Query tuning with conditional aggregation

  • Hi all,

    I have a stored procedure that returns a table 1Million + rows that I then need to pivot (I can't modify the stored procedure as it makes a call to a proprietary .exe). I first tried using the pivot operator to do what I need but that takes about 7 minutes to generate a 1440 row table with 900+ columns. I managed to reduced the execution time to a little over 2 minutes by using conditional aggregation with dynamically generated column names. I'm still looking for a way to reduce the execution even further to be acceptable for the user but am stumped as to any further optimizations I could do.
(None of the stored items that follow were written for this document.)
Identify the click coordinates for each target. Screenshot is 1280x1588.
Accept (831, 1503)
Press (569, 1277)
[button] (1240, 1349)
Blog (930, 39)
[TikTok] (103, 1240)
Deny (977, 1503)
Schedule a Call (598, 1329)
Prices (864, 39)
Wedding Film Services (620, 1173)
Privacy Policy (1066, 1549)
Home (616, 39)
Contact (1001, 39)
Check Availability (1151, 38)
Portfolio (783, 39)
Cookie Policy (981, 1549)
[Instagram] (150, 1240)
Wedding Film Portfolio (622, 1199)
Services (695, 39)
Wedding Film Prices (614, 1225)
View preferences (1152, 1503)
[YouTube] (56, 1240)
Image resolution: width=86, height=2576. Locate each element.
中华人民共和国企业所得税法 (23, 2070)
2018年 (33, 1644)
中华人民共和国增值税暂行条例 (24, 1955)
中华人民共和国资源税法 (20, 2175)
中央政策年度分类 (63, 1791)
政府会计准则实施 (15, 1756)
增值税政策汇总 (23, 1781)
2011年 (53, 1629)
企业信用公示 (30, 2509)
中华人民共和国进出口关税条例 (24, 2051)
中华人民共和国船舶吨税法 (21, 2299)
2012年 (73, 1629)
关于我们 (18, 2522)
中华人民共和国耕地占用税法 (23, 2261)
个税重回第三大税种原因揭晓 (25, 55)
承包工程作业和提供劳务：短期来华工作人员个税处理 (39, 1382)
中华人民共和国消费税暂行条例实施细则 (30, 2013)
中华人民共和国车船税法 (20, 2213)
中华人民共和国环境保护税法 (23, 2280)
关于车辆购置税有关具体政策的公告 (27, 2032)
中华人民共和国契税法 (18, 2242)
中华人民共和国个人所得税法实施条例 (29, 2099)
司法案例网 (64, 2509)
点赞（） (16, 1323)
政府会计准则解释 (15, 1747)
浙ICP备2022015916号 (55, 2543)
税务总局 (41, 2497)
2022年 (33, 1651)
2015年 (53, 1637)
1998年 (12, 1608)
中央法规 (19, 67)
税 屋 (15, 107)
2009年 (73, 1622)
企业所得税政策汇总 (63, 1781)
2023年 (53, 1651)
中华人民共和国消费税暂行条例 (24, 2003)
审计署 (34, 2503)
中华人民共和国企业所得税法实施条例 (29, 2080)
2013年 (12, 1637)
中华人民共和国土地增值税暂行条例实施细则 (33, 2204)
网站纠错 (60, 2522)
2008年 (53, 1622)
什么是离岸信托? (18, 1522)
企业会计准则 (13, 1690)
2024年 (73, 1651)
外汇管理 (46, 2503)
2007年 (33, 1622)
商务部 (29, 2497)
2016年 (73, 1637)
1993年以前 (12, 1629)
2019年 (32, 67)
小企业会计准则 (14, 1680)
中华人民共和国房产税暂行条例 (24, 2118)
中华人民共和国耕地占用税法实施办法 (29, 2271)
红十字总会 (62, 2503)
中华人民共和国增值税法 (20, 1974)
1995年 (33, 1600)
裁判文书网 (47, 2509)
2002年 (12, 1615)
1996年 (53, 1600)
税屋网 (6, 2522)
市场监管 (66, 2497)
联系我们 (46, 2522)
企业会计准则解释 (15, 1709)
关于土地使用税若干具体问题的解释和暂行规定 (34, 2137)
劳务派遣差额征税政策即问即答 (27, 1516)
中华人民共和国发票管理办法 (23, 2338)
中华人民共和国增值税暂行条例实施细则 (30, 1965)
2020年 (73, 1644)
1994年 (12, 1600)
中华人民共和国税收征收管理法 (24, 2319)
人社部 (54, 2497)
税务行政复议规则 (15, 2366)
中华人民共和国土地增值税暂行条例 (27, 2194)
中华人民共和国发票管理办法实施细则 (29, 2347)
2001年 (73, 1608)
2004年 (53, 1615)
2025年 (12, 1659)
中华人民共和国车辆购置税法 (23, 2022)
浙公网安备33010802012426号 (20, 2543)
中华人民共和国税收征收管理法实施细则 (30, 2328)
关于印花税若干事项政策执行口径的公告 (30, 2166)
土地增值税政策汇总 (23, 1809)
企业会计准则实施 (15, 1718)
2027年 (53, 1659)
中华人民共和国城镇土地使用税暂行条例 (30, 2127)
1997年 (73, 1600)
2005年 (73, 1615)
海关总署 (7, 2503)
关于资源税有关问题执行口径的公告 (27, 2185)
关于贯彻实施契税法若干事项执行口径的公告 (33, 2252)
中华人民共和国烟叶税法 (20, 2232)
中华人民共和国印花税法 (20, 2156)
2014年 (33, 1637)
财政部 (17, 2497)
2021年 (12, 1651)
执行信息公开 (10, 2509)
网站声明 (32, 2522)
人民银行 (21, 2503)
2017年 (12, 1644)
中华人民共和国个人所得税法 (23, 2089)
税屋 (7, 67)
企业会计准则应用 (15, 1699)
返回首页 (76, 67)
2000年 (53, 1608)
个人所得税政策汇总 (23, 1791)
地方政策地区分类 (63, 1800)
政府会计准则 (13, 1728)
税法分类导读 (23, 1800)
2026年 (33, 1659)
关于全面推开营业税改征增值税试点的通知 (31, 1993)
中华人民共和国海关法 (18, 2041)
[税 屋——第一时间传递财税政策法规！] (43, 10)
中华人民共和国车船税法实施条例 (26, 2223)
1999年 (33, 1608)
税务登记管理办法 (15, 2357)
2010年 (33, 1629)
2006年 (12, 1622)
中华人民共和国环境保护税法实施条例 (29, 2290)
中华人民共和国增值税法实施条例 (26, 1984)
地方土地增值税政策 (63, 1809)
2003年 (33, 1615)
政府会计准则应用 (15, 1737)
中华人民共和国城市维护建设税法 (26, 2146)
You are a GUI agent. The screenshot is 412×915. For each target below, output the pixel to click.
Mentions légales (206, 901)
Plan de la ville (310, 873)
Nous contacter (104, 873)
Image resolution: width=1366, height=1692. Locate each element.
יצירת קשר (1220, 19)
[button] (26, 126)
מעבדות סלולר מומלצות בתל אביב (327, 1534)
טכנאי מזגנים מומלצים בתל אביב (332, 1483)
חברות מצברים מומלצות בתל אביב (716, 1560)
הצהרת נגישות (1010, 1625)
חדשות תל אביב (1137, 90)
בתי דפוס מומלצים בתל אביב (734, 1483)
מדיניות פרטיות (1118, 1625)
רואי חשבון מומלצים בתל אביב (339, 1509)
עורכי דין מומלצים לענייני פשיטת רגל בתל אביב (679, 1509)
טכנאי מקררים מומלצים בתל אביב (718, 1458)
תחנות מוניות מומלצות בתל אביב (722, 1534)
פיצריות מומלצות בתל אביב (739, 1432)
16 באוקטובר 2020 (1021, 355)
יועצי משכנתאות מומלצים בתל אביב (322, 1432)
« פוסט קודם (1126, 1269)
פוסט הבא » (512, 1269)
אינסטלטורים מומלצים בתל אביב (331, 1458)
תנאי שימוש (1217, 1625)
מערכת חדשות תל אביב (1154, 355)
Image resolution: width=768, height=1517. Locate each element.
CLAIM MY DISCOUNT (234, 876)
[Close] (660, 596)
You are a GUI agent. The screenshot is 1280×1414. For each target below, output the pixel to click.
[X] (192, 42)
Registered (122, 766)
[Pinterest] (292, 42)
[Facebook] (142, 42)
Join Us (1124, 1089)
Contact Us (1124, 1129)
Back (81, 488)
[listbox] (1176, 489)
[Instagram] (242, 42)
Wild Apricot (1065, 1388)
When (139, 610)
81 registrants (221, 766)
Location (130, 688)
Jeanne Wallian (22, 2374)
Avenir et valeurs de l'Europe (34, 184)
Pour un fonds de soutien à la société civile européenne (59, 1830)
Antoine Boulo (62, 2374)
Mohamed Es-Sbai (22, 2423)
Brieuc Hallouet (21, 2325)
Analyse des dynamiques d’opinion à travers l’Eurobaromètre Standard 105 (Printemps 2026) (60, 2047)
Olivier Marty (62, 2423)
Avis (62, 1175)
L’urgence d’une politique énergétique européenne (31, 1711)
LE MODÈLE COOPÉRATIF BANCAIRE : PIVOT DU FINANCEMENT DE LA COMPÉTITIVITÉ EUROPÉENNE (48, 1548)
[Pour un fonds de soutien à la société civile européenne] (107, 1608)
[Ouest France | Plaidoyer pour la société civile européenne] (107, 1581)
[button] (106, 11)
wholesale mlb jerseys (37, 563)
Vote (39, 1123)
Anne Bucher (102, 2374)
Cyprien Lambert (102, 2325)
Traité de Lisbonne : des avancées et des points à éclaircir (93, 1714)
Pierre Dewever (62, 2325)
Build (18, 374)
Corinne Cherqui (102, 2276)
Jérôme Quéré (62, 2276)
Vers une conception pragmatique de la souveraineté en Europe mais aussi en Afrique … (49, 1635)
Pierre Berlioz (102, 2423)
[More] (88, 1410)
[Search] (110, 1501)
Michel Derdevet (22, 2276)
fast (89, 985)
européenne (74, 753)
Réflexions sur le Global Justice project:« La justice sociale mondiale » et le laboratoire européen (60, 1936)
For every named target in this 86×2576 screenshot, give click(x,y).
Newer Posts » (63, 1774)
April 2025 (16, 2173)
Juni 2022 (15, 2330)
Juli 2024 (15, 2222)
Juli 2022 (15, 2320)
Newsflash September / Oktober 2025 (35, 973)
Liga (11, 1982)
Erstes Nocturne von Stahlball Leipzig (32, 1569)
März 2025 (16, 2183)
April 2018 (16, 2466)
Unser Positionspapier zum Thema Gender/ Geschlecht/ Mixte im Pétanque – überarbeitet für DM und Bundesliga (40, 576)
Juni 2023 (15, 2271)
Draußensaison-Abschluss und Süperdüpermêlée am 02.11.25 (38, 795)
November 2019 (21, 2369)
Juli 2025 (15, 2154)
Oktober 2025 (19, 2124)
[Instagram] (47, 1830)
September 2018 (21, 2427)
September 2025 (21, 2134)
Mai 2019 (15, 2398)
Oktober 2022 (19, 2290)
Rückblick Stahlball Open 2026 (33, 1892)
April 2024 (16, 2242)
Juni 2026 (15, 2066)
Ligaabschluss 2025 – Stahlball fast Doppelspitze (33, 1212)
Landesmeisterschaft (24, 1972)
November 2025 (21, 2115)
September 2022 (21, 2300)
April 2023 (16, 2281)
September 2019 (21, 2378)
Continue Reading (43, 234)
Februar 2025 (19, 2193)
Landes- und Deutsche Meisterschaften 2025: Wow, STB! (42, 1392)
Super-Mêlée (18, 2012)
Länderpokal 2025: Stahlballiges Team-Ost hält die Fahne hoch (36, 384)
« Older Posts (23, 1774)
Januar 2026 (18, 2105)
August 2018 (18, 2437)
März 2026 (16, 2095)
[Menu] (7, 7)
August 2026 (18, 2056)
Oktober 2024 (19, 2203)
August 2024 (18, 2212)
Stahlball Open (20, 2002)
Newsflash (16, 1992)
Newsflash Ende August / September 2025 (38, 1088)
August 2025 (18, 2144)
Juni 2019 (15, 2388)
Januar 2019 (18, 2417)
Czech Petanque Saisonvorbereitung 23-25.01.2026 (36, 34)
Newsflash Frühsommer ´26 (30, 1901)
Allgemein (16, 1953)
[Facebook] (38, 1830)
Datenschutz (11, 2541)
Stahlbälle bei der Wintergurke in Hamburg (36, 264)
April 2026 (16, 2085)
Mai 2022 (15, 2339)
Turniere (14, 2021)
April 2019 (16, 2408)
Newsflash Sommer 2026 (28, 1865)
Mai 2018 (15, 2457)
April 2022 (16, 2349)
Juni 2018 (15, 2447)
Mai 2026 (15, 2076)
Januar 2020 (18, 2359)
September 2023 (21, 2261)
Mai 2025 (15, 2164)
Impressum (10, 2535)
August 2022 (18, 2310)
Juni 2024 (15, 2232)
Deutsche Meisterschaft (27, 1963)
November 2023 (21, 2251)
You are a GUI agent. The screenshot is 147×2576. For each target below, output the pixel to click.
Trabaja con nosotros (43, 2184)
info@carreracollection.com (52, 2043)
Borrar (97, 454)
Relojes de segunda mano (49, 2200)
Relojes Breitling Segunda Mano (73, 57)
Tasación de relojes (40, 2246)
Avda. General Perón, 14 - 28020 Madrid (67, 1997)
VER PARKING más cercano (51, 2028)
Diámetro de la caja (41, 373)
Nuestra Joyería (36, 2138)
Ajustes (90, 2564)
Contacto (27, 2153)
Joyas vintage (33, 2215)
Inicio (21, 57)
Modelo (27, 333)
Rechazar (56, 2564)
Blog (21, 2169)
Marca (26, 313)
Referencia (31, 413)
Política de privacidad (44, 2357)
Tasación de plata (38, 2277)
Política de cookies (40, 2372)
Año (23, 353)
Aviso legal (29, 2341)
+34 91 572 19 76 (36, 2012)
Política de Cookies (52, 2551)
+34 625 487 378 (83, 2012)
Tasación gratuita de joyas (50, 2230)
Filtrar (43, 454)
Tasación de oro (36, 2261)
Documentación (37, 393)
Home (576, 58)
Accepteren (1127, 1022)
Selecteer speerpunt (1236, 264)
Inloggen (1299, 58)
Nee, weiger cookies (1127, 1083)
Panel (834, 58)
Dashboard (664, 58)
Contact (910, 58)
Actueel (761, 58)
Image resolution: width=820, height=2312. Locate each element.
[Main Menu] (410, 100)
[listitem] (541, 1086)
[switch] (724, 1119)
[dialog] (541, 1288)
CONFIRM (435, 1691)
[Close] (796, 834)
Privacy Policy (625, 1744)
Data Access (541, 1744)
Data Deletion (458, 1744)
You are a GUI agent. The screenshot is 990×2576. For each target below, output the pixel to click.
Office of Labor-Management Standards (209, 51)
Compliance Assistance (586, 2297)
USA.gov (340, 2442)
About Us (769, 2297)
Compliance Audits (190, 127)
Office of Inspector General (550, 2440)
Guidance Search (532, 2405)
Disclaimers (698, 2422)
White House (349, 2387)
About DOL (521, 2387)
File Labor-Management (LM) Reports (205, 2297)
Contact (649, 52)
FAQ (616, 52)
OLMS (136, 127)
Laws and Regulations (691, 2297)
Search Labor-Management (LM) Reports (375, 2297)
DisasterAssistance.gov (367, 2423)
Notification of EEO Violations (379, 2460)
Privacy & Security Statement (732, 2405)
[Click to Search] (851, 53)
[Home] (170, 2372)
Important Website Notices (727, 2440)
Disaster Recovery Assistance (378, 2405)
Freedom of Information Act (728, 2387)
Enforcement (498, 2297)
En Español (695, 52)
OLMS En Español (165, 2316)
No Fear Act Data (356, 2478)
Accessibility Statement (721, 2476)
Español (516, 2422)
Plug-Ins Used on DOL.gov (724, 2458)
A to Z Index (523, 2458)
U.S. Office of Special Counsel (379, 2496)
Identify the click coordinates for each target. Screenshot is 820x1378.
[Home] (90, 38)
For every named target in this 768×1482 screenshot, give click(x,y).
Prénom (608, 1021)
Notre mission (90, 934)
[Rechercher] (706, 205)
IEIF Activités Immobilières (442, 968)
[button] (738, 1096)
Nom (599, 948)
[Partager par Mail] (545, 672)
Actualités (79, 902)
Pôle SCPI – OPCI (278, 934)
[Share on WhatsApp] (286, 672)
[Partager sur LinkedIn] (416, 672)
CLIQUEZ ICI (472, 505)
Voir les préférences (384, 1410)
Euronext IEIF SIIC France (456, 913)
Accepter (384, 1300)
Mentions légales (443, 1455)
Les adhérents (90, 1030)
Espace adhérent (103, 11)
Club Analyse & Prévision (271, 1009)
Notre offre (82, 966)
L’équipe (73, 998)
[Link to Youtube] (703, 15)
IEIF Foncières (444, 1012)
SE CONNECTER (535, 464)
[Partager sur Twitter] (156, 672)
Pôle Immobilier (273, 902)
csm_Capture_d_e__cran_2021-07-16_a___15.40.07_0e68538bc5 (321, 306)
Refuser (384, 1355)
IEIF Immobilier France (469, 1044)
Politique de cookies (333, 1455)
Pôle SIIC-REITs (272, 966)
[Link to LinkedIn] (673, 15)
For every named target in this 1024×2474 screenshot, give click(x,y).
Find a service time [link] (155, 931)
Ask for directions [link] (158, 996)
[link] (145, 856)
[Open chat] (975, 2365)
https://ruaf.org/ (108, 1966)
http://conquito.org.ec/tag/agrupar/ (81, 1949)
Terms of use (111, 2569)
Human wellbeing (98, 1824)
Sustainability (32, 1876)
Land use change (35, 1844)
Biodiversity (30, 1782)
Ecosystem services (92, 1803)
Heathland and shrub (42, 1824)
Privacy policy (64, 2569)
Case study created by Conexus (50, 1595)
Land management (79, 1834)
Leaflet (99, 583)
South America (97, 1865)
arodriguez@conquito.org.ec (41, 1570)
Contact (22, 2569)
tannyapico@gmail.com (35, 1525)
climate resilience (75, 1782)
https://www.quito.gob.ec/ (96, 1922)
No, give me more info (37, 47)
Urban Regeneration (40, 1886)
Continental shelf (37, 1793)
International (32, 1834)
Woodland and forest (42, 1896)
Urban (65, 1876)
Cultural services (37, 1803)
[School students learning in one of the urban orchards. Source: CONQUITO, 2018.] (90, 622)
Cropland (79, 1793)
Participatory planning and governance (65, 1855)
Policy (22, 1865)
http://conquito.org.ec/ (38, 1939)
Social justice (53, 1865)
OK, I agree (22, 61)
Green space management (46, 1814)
    INSERT INTO Exampledb.dbo.DestinationTable_EF278
    SELECT
    Timestamp,
    [NC_S\Column 1] = SUM(CASE WHEN TagName='NC_S\Column 1' THEN value END),
    [NC_S\Column 2] = SUM(CASE WHEN TagName='NC_S\Column 2' THEN value END),
    [NC_S\Column 3] = SUM(CASE WHEN TagName='NC_S\Column 3' THEN value END),
    [...]Repeat 900 times[...]
    [NC_S\Column 901] = SUM(CASE WHEN TagName='NC_S\Column 901' THEN value END),
    FROM Exampledb.dbo.SourceTable_EF278
    GROUP BY Timestamp
    ORDER BY Timestamp

    Any ideas how to make this faster ?
    Thanks !
    prefet

  • prefet - Monday, January 21, 2019 9:27 AM

    Hi all,

    I have a stored procedure that returns a table 1Million + rows that I then need to pivot (I can't modify the stored procedure as it makes a call to a proprietary .exe). I first tried using the pivot operator to do what I need but that takes about 7 minutes to generate a 1440 row table with 900+ columns. I managed to reduced the execution time to a little over 2 minutes by using conditional aggregation with dynamically generated column names. I'm still looking for a way to reduce the execution even further to be acceptable for the user but am stumped as to any further optimizations I could do.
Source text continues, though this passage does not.